He found it difficult watching her walk out of his office,
out of his life. Almost as hard as he'd found it nine years ago.
He'd always heard that in every kid's life there was one
special teacher. Kelley Spencer had been his. Unfortunately, she'd been a hell
of a lot more than that. She'd been the first woman he'd ever loved. The first
he'd ever hated.
Her being back in town was the last thing he wanted.
#
With a sigh Jack climbed out of the truck and headed into
the house. It wasn't fancy, but it was a hell of a lot nicer than the trailer
he'd grown up in.
He didn’t bother turning on the lights. He simply switched
on the television, muted the volume, and dropped into his recliner. Anywhere
he looked, he could see evidence that it was a male-dominated environment
designed to serve the needs of the hunters, not the nesters. No sign at all of
much nesting going on.
Jack had convinced himself that he preferred the house this
way: a reflection of manly tastes. But in his youth, he'd always fantasized
about having a house that included the personality of a caring woman. A woman
who could make plants grow, furniture shine, hearty meals tasty, and his body
ignite with nothing more than a sensual lowering of her eyelids, a slow
curving of her lips.
A caring, sexy woman. A woman like Kelley Spencer.

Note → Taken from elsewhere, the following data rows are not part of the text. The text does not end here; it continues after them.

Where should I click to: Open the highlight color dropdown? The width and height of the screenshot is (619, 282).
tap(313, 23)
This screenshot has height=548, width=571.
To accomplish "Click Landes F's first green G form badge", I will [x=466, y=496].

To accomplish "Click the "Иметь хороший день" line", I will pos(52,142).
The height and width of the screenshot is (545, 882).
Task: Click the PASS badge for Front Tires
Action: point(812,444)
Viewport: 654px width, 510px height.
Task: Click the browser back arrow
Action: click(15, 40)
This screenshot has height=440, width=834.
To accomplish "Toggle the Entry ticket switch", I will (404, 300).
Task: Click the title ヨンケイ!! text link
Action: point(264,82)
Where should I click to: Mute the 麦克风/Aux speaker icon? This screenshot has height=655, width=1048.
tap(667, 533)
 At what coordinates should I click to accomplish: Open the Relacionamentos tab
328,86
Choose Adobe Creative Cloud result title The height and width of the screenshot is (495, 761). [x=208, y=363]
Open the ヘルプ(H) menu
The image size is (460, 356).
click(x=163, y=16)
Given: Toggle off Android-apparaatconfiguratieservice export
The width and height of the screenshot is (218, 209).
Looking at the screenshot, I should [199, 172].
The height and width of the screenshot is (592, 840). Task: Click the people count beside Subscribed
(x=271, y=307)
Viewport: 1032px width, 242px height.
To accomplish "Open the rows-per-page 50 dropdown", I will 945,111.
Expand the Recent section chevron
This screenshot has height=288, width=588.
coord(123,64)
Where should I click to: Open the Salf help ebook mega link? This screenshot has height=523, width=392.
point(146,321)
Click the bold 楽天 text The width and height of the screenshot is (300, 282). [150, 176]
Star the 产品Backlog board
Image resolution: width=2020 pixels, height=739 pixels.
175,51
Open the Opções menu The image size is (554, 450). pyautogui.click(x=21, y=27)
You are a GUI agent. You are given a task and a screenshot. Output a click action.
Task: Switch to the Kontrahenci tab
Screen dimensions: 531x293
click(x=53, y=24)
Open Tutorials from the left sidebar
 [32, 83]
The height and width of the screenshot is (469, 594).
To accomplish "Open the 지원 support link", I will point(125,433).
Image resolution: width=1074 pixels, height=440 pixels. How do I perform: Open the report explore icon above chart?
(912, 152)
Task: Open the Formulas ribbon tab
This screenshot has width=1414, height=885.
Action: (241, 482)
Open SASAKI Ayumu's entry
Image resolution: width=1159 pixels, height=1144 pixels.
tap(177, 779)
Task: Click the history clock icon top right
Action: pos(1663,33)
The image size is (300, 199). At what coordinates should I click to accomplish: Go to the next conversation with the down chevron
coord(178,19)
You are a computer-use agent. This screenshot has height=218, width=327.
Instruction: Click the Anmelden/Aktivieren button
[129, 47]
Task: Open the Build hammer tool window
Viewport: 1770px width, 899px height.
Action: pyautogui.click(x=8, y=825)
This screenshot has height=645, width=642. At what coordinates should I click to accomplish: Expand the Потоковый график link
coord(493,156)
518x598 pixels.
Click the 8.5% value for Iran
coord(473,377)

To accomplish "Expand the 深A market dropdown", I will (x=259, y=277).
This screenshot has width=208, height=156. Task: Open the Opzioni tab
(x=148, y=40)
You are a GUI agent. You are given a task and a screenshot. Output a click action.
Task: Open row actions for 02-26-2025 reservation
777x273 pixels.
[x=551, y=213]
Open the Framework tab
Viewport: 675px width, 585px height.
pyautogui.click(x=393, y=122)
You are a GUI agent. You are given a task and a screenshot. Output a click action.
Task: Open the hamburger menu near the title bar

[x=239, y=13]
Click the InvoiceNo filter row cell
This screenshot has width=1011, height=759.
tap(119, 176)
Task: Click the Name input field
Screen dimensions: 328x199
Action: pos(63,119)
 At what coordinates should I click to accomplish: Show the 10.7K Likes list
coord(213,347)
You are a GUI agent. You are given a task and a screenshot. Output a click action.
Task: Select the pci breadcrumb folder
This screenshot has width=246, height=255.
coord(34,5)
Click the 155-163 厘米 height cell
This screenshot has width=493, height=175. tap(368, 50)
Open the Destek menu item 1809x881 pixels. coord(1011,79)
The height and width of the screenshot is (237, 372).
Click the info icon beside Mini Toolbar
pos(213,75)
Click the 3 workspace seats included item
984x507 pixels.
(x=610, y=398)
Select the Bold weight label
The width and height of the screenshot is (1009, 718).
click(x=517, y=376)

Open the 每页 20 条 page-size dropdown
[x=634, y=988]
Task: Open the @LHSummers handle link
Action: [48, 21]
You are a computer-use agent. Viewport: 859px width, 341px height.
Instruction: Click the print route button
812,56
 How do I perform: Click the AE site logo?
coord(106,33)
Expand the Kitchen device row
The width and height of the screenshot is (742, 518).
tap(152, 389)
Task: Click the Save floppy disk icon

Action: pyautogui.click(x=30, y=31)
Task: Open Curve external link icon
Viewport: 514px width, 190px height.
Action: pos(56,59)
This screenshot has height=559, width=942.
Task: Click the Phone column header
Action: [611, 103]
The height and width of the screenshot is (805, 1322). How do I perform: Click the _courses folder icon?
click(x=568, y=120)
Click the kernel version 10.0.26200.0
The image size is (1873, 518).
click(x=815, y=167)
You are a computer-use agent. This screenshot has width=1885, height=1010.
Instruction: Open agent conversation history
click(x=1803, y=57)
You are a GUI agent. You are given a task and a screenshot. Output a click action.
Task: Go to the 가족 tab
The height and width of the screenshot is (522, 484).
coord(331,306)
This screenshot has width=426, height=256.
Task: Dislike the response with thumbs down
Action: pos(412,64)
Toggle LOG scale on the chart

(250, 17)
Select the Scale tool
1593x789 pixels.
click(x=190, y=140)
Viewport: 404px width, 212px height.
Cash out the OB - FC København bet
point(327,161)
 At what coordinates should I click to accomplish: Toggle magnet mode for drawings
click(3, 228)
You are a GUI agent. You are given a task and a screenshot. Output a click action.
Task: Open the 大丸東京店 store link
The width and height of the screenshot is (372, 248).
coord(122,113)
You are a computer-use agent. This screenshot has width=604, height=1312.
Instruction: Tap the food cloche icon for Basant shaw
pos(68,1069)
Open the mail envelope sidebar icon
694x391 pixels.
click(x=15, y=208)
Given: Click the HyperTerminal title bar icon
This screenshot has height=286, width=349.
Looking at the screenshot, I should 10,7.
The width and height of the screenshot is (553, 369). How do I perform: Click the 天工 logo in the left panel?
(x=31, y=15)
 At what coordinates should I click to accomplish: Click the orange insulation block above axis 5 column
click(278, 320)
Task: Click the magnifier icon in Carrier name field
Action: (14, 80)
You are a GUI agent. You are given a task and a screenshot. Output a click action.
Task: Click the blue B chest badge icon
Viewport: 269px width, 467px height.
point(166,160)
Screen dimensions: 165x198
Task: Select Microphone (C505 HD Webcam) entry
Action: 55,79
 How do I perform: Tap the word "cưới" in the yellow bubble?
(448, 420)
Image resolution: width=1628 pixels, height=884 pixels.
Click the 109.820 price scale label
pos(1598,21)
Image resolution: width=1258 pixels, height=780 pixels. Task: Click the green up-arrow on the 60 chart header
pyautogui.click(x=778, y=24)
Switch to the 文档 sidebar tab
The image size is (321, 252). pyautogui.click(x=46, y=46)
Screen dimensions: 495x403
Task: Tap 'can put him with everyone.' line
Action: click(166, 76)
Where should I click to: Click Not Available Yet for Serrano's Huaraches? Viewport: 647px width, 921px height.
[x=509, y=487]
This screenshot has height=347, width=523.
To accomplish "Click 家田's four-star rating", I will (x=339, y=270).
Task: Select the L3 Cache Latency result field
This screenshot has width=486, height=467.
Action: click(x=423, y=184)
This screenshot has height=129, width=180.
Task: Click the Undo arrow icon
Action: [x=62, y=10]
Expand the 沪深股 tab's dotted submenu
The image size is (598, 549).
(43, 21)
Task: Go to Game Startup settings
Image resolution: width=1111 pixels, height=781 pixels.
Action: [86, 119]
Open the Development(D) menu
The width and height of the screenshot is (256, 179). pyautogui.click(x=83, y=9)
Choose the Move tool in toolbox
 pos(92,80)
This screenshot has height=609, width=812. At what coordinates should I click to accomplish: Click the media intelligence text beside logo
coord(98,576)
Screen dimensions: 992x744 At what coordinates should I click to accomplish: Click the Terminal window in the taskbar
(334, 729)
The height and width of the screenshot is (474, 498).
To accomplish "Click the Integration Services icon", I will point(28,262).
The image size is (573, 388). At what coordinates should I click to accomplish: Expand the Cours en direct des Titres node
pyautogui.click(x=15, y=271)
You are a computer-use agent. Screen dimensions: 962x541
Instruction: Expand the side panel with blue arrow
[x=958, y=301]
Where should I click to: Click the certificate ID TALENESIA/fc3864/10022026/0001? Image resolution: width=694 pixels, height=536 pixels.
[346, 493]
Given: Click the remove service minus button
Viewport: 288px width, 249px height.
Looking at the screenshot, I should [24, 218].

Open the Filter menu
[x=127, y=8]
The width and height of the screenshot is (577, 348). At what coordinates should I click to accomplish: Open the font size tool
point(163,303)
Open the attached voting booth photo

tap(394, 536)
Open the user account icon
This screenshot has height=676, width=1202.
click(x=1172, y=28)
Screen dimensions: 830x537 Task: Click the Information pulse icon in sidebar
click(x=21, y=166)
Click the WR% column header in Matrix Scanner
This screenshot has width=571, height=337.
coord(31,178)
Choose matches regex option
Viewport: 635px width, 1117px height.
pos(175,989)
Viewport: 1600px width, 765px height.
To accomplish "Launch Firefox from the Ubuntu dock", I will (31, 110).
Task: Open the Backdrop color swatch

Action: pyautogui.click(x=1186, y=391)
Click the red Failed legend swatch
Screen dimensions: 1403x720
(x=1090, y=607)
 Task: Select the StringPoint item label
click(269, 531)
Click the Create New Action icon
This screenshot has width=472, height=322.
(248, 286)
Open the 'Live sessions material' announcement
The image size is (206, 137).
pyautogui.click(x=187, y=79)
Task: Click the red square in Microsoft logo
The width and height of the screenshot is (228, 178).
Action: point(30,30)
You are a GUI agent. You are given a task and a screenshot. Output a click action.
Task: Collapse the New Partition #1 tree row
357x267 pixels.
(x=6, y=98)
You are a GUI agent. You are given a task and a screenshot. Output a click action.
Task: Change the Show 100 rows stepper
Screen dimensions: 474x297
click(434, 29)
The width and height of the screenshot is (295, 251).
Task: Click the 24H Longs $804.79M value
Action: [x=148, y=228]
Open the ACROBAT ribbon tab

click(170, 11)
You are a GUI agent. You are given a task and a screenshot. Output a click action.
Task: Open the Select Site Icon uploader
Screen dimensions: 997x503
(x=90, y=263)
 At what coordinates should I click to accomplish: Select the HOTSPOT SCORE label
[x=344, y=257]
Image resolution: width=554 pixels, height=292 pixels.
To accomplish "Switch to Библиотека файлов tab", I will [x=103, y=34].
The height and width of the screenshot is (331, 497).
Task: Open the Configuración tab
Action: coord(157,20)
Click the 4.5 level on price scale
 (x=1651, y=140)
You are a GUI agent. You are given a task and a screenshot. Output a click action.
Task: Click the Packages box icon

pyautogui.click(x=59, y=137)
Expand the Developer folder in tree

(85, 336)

He'd been torn between shame and desire the day she showed
up at his trailer . . .
#
Jack was stuffing his shirt into his jeans, getting ready
for his Saturday afternoon shift at the Auto Shop, when he heard the car pull
in with a thumping that indicated it needed a little maintenance. Looking
through the bedroom window, he couldn't believe his eyes.
Miss Spencer.
How many times had he dreamed about her coming to him? Only
she was supposed to arrive closer to midnight, when no one would see her.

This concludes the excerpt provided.